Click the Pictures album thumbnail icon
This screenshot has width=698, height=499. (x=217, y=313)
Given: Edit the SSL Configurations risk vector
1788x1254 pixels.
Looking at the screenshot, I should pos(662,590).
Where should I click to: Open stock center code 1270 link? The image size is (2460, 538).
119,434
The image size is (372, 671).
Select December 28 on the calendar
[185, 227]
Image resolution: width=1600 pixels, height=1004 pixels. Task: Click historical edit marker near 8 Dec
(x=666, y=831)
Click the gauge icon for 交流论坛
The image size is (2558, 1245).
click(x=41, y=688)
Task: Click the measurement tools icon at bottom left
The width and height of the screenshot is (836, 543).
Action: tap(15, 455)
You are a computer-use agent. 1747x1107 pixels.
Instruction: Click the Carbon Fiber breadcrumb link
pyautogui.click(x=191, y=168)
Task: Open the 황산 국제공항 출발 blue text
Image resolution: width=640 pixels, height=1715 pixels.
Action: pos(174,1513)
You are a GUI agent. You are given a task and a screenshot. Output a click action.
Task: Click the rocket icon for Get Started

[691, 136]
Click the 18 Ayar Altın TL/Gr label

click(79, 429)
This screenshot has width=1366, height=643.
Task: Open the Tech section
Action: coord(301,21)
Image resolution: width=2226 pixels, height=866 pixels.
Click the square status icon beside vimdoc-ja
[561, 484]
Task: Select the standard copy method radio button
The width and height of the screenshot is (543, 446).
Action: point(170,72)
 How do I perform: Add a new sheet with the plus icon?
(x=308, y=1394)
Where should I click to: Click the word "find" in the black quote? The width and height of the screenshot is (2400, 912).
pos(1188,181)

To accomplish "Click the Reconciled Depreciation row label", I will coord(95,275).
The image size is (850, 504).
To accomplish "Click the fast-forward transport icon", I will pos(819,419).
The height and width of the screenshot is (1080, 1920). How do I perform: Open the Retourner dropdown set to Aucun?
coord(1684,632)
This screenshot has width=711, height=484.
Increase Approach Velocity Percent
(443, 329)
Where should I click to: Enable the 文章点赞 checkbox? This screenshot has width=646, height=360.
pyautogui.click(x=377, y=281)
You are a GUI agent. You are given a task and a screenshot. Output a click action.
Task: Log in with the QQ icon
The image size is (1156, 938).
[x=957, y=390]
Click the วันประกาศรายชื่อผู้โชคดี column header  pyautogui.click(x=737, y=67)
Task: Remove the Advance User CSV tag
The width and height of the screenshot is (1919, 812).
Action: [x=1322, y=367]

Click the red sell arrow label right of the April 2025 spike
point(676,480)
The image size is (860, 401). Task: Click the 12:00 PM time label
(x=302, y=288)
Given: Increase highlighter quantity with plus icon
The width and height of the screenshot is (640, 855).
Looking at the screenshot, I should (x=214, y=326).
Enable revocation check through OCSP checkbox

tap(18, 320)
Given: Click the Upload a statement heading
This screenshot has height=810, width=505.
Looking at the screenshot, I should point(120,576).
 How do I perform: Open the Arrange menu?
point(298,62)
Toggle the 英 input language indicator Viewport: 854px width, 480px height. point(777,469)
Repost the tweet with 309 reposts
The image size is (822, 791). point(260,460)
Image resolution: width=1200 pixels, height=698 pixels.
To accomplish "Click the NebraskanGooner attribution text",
----------------
WORK INSTRUCTIONS ::
Quote verbatim the portion of the records above that begins with the line containing "Where should I click to: Open" and ends with the line containing "Action: pos(174,1513)", including both of those lines.

RESULT OF THIS TASK ::
Where should I click to: Open stock center code 1270 link? The image size is (2460, 538).
119,434
The image size is (372, 671).
Select December 28 on the calendar
[185, 227]
Image resolution: width=1600 pixels, height=1004 pixels. Task: Click historical edit marker near 8 Dec
(x=666, y=831)
Click the gauge icon for 交流论坛
The image size is (2558, 1245).
click(x=41, y=688)
Task: Click the measurement tools icon at bottom left
The width and height of the screenshot is (836, 543).
Action: tap(15, 455)
You are a computer-use agent. 1747x1107 pixels.
Instruction: Click the Carbon Fiber breadcrumb link
pyautogui.click(x=191, y=168)
Task: Open the 황산 국제공항 출발 blue text
Image resolution: width=640 pixels, height=1715 pixels.
Action: pos(174,1513)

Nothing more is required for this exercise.